No, and the beauty of a Bayesian analysis is this: If you bring me a 27th piece of evidence we can drop it in, turn the crank and see what it does. Its like having an extra game in the World Cup. But everything I’ve learned since I wrote my report continues to point in the direction of the laboratory.
“A random study in all of China for a year in over 62,000 animals found zero virus”.
Remarkably, in the three hour interview the WHO group gave they did provide new facts. It’s quite interesting. In China, over 62,000 different potential animals have been tested over the last year for the virus. Individually. Every animal had either blood or tissue taken and the PCR test was done. And at this point of time they have found zero out of 62,000 of any of the intermediate host animal that they predicted.
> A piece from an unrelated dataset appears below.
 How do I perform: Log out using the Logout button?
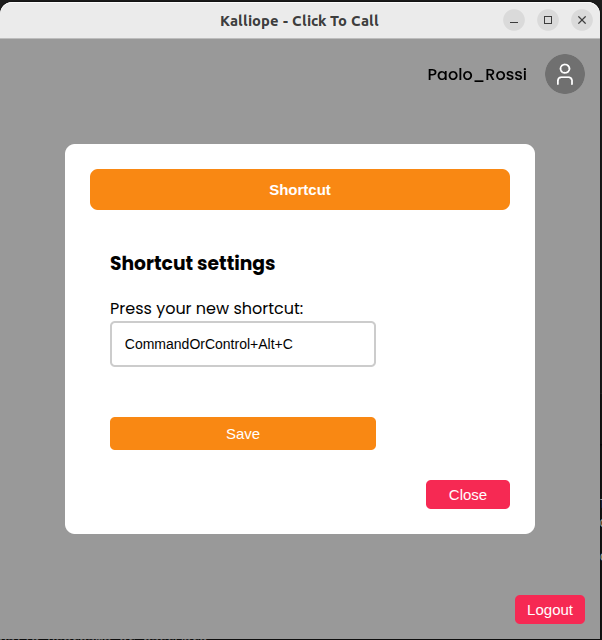pyautogui.click(x=550, y=610)
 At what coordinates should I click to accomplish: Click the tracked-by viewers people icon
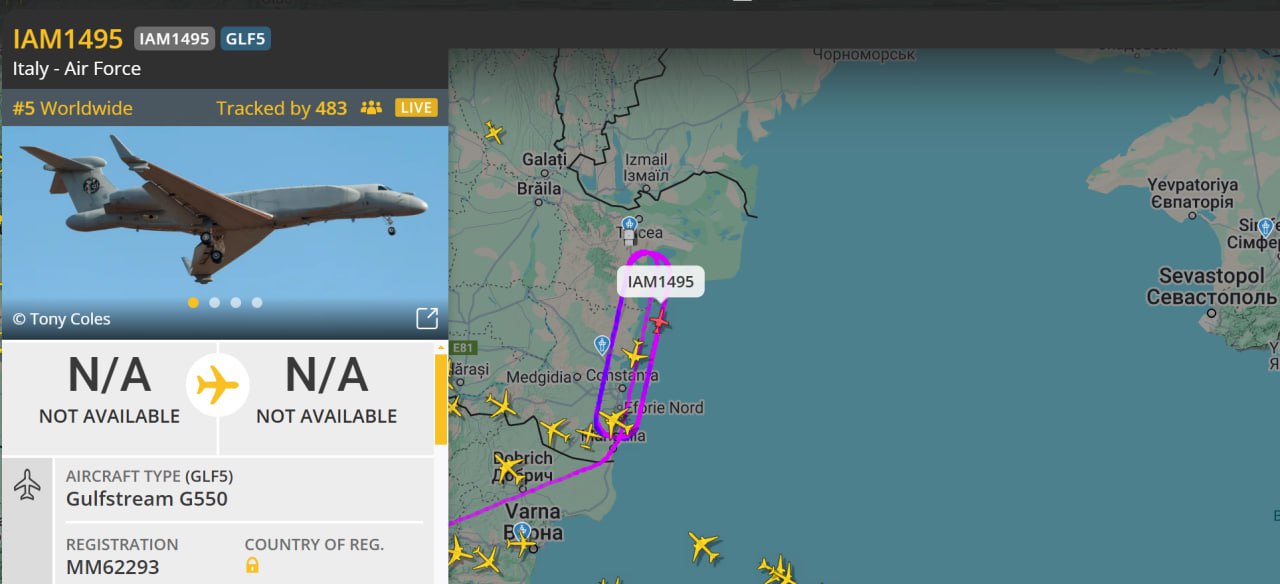click(x=371, y=108)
Now, why is 0 out of over 62,000 important? Let’s go back to 2003, with SARS-CoV-1. Once they knew within four months that it came from civet cats in a market, 90% of every cat that they tested from that point forward had SARS-CoV-1. And in 2015, when a similar coronavirus broke out in the Middle East, ten months after the first human patient they knew it was from camels and, again, 92% of every camel had the virus. So now we’ve done a random study in all of China for a year in over 62,000 animals and we found zero virus. The probability of that being similar to prior zoonosis its just abnormally low.
Yes, I did get some confidential feedback from the individuals on the Commissions, that I’m going to incorporate when I update. But it’s not going to change the statistics very much. One of the criticisms, for example, was that if there is an infinite number of species of coronaviruses and I don’t find a “furin site” in six hundred, is that really meaningful? So it turns out that one member of both Commissions, Dr. Peter Daszak, has actually estimated how many different species of coronaviruses there are in the world: 3.204. So instead of having an infinite number, I can drop 3.204 into my analysis. Which modifies the number by only about 0.5.
But it was a useful observation and it made me rethink things. I mean, there are very clear evidence of coming from a zoonosis that could possibly flip my analysis. But every time someone has provided evidence in those directions it points away from it, from coming from nature.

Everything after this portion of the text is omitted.